On the other hand, schedule construction requires reasonably precise information concerning job and machine parameters. Moreover, schedule-based techniques are usually applied for static problems, i.e., they do not expect any changes during the schedule construction process such as new job arrivals, machine startups/failures, etc. This is not the case for the real Grid environment: usually the precise knowledge concerning the job runtime is not available, jobs and machines may fail down or appear suddenly. In Grid — due to the Grid dynamic behavior — such changes must be reflected by the scheduling algorithm. We have to use job runtime estimations (precise runtime is not realistic assumption), which can be specified e.g., by a user or they can be somehow approximated by e.g., statistical analysis of already computed jobs. Another possibility is to assign jobs into standard classes such as “long”, “normal” or “short”.
In case of machine restart/failure we have to re-schedule suitable jobs to balance the load or remove jobs from failed machine’s schedule and place them into remaining machines’ schedules respectively. Moreover we have to be reasonably fast.
Applied solution techniques
![]() |
| Fig. 2 Tabu search algorithm |
In our research we focus on the design and implementation of various scheduling techniques, namely those based on local search and scheduling policies. Policies are used to build initial schedule while local search, e.g., well known Tabu search algorithm (See Fig. 2) is used for further schedule optimization according to applied optimization criteria.
These heuristics, originally designed for static problems, were modified to efficiently reflect the dynamic Grid behavior.

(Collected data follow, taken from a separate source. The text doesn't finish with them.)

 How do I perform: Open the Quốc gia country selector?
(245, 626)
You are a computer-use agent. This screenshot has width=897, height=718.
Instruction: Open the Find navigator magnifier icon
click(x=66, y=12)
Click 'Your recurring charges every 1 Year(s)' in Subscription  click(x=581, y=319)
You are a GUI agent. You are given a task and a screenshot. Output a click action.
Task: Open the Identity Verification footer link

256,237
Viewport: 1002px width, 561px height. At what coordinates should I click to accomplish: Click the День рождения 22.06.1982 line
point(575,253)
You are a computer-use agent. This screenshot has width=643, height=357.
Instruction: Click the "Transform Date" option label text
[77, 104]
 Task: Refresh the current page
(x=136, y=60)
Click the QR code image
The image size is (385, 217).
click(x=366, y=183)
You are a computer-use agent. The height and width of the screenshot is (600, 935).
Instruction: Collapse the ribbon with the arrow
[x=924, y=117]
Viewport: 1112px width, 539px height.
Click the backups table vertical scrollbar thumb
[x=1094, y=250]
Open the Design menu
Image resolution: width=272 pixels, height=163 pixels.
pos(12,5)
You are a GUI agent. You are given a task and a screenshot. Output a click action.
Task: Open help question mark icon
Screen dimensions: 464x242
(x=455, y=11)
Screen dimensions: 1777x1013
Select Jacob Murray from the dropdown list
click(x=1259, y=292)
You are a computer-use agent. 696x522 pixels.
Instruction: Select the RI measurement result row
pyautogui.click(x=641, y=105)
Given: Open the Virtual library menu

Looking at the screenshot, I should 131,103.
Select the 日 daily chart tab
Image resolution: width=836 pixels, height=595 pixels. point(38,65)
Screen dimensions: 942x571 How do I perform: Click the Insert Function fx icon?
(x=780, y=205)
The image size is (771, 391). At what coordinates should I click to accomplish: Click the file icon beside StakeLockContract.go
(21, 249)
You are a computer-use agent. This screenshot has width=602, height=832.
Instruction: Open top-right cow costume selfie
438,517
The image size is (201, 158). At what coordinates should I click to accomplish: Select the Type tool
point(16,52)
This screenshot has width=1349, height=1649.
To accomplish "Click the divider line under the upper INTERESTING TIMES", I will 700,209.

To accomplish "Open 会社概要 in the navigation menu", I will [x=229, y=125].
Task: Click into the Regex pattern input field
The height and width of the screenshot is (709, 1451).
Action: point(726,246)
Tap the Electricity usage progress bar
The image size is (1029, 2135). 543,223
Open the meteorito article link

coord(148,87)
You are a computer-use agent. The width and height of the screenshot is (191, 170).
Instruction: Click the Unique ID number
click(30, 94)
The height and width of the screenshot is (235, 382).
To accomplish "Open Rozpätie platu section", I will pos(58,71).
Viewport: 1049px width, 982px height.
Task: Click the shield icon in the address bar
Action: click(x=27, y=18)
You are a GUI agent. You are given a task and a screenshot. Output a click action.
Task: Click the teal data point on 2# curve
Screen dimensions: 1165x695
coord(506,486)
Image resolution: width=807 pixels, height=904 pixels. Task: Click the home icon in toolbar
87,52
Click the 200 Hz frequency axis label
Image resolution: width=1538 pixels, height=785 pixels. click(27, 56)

Following list represents some of the proposed approaches:
- incremental approach — it is used to minimize the number of changes in the current schedule when some new event such as job arrival or machine restart/failure appears. The new solution is based on the previously computed schedule, which we reuse and locally modify to come up with the new, up-to-date schedule. This incremental approach allows us to come up with new solution in a significantly shorter time comparing to the total schedule re-computation.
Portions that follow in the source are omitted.